Ahora tenemos a Chris Froome y la posibilidad de que marque una época al punto de hablar de la “era Froome”. Con dos Tours en el zurrón y opositinando desde la pole de cara a los siguientes es complejo asegurar que el vilipendiado ciclista de origen keniata vaya a marcar el ciclo de otros grandes campeones.

¿Qué le falta a Froome para imprimir el sello de los más grandes a su obra? Pues aunque parezca increíble decirlo, ganar otra cosa que no sea el Tour, aunque un tercer triunfo en Francia sería situarse al nivel de Greg Lemond y ello son palabras mayores. Por lo que fuere Froome no triunfa fuera del Tour como lo hace en la carrera más complicada.

Tuvo una Vuelta a España en sus manos, la de 2011, pero la miopía de la dirección de su equipo le dejó segundo. Al año siguiente el trío Contador, Valverde y Purito le pilló muy pasado de forma. En 2014 Contador volvió a ganarle la partida y en la ultima Vuelta, una caída increíble, de esas que sólo puede protagonizar él, con ese estilo tan torpón en apariencia.

Sea como fuere el dominio de Froome en el Tour por el momento no admite discusión, ni siquiera en aquellas carreras a las que el mejor ciclista del momento acude en forma. Lo probó en sus carnes un Tejay Van Garderen en grandísimo estado, durante la Dauphiné.

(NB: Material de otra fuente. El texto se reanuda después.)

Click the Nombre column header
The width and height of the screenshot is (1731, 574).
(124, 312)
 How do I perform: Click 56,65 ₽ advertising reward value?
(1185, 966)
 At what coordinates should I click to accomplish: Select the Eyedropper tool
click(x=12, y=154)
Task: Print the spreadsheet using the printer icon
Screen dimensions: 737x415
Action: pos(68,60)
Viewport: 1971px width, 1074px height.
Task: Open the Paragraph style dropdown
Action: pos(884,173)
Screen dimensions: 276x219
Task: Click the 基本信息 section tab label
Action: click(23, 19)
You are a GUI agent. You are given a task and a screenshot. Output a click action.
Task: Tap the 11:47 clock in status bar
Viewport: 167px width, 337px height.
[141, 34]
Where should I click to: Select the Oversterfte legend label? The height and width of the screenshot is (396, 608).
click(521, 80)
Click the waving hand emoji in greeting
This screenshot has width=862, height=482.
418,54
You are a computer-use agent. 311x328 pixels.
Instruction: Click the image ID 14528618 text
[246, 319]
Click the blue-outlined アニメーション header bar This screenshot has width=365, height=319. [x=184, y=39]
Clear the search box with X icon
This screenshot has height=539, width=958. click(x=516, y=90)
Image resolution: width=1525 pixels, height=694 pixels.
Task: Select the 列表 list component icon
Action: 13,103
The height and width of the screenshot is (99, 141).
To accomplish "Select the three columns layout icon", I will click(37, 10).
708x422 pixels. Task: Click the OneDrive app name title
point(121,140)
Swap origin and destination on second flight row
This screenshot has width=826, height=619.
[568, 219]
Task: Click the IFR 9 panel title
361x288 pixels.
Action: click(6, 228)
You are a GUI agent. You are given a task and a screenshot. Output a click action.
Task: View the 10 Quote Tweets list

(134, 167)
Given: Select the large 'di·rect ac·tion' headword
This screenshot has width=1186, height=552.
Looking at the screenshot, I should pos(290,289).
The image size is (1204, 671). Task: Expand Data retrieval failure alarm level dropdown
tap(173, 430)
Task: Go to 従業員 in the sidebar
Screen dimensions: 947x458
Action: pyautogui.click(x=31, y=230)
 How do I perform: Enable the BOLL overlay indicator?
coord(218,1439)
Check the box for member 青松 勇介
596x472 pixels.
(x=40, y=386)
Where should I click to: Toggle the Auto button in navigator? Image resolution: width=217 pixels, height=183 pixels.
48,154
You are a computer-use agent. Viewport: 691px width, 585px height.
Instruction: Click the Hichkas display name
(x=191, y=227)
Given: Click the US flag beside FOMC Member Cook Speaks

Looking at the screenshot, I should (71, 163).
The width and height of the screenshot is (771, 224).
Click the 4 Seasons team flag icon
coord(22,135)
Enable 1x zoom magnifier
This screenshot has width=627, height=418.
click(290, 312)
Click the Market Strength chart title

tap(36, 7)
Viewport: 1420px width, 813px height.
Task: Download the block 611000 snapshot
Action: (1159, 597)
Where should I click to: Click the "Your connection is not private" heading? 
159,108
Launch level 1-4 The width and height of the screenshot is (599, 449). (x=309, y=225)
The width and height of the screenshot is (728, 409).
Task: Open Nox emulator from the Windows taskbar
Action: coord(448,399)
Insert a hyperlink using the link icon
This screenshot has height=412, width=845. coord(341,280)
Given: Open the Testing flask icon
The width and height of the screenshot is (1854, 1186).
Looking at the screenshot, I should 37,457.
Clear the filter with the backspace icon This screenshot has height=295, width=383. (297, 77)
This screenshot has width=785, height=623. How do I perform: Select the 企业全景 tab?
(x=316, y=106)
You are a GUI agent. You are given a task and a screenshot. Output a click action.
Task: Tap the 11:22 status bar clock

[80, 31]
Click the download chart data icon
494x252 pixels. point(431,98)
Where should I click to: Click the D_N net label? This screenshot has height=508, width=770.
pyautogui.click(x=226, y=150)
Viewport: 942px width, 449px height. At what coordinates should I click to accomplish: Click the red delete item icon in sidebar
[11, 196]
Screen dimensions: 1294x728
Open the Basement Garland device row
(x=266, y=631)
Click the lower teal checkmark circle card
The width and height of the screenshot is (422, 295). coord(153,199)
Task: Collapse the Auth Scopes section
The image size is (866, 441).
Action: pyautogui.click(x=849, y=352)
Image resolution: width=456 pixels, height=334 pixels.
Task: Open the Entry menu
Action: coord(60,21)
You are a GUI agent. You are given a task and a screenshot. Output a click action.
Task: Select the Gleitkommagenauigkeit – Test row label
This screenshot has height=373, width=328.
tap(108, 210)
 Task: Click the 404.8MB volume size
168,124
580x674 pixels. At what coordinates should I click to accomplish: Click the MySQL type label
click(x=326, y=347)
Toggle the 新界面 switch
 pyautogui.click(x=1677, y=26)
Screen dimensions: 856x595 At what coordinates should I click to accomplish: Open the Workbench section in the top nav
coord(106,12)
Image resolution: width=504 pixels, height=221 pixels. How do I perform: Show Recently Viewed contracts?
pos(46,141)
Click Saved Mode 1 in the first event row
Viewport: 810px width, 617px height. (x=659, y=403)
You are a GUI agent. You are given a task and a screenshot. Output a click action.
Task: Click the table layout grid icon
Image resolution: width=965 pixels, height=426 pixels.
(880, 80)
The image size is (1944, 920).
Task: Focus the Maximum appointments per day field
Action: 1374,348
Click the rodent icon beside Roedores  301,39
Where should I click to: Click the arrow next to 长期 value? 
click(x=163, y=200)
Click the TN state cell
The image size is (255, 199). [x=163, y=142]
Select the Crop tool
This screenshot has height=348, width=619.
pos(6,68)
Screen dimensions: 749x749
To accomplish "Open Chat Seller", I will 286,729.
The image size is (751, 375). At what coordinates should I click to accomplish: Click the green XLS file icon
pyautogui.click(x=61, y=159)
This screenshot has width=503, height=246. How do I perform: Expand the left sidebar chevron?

Ya en el Tour la enfermedad revelada a posteriori le lastró en Alpe d´ Huez, donde los ataques de Nairo fueron diluidos en parte por ciclistas de enorme talento a su servicio.

Pero Froome no sólo compite contra rivales y recorridos, también compite frente a rumores, insinuaciones e insultos abiertos, y eso, lo siento es inaceptable, porque el campeón primero de todo es persona, y si los mecanismos habilitados para ello no pitan, verter mierda porque sí es impresentable. Desde hace un tiempo el ciclismo camina en la paranoia y Froome es víctima del filo, como Contador anteriormente. Al primero se le dice de todo, al segundo, incluso cumpliendo sanción, se le sigue recordando el positivo.

A las puertas de 2016, Froome es el hombre a batir, veremos quien le pone el cascabel.